Exactly the lines from the line containing "Image resolution: width=1042" through the last line of the entries below should appear in the answer, reproduced verbatim.
-- Recorded data follows --
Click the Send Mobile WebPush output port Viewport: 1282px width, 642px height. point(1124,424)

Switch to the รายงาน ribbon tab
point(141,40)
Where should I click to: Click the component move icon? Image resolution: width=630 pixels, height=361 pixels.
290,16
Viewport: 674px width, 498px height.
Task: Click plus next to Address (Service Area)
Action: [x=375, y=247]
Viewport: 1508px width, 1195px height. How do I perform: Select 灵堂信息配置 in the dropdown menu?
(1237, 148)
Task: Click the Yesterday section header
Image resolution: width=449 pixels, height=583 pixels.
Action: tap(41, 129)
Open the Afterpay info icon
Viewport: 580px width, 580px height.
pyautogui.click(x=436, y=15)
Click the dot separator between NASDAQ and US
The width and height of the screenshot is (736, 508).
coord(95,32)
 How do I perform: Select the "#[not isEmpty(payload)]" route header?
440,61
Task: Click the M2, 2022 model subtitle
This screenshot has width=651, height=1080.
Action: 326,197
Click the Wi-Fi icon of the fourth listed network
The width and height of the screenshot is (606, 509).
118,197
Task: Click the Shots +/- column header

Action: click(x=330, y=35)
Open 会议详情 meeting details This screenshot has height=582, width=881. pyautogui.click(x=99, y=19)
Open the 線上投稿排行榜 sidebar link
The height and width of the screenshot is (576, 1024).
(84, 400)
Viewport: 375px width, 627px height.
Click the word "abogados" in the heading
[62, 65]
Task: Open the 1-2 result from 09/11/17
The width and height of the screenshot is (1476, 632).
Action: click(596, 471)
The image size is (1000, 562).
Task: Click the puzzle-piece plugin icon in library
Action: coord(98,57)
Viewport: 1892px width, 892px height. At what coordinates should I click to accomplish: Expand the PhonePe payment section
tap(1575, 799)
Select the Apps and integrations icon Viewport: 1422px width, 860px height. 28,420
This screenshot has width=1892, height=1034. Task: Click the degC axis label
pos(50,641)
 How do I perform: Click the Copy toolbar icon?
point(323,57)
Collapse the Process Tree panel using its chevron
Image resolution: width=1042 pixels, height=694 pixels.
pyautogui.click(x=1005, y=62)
-- Recorded data concluded --
▸ **Answer below**
Image resolution: width=1042 pixels, height=694 pixels.
pyautogui.click(x=1005, y=62)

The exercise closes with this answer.